Each line of the data that includes the string "agent" is to be copied out.

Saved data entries

====

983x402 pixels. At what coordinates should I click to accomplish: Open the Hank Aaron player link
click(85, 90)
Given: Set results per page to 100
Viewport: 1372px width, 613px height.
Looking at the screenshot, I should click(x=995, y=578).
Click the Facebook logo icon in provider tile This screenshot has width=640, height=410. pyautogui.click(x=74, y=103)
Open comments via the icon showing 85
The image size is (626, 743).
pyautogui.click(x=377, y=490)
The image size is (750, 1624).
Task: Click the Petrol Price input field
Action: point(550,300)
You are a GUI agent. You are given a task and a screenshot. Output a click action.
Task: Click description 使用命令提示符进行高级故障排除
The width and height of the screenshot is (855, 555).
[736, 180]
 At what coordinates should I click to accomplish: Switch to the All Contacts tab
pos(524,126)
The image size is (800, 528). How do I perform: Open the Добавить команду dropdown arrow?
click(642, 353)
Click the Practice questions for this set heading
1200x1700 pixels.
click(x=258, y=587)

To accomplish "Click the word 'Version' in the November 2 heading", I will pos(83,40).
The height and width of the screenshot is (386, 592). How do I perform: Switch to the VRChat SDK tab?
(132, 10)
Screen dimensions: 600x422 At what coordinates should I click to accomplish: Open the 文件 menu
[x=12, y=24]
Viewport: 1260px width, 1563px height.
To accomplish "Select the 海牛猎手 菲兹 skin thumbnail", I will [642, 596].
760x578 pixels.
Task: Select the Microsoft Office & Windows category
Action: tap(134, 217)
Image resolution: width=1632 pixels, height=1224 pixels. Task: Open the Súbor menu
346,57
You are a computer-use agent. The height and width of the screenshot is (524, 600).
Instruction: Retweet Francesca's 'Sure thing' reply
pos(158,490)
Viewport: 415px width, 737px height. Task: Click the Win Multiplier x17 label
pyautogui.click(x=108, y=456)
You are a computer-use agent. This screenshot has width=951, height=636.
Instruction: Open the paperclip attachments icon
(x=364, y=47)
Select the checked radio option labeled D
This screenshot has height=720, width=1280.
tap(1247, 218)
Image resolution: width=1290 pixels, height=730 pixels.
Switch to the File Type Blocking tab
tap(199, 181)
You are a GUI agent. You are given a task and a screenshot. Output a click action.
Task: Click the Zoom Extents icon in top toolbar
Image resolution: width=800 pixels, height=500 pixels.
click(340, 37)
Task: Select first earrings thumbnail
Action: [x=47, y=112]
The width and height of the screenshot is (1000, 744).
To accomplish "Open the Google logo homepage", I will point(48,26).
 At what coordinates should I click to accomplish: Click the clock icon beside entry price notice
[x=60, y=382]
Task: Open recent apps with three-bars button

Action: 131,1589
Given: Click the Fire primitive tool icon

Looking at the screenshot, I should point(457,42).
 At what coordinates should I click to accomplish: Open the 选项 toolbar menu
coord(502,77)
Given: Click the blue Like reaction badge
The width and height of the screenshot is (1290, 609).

====

■ EXERCISE RESULT:
You are a GUI agent. You are given a task and a screenshot. Output a click action.
You are a computer-use agent. The height and width of the screenshot is (524, 600).
You are a computer-use agent. This screenshot has width=951, height=636.
You are a GUI agent. You are given a task and a screenshot. Output a click action.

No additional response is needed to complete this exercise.